▶ Instructions for the task
Continue the passage describing ATZUM's projects, beginning right after its final sentence.

▶ Selected excerpt
────

We know you expect ATZUM not rest until every Righteous Person who saved Jewish lives during the Shoah and came to live in Israel is assured the dignity of their last years—home care, medical assistance, the visits of adoptive grandchildren. We pursue that challenge because a brilliant, young project coordinator, straight from her army service, assumed personal responsibility for every one of those righteous rescuers. She brings volunteers to their apartments; develops curricula for schools to know of their courage; provides for their care in times of extreme illness, and arranges their burials with all the respect due the finest people of our and any time.
By granting ATZUM this Prize, you also now inspire a project to assist Ethiopian high school students. They're often alienated from the culture they inherited. So give a creative and caring staff the means to dream with those kids. They'll open doors to recruit a noted Ethiopian filmmaker who teaches these teenagers to film and document the heroics of their elders, Prisoners of Zion, who suffered imprisonment and brutal torture when their work to organize the emigration of their communities to Israel was revealed by the authorities in Ethiopia and Sudan. Give them a camera and you enlarge their vision of and pride in their origins and their connection to their new homes in Israel.

────

▶ Data section
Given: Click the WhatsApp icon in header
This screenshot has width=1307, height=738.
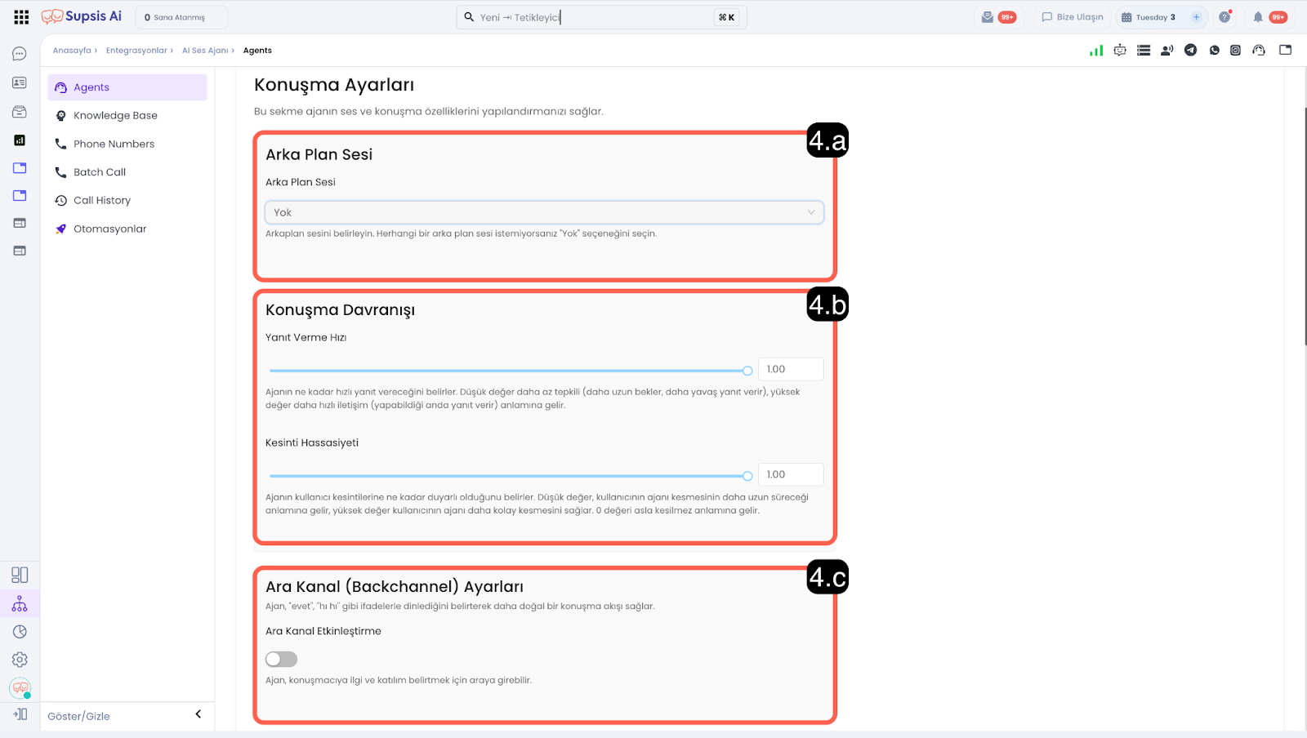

────

▶ Task output
It is a great zkhut, an enormous privilege to be able to do this work and to share it with you this morning.
Devarim mehalev—straight from the heart. It’s troubling to hear and read of a growing indifference of Diaspora Jewry to our struggles. It’s particularly disturbing to witness that distancing today, the eve of Yom HaZikaron, Israel Remembrance Day, as we prepare to honor the sacrifice and memory of 22,684 of our sons and daughters. They sought no heroics, but risked and gave everything to secure our safety. In death they breathed life into a two millennia-old vision, to bear the moral burden of power and control of Jewish destiny; to allow us to determine who we really want to become, who we, the Jews of Israel and of the Diaspora, the Jews of Yerushalayim and the Jews of NY need become.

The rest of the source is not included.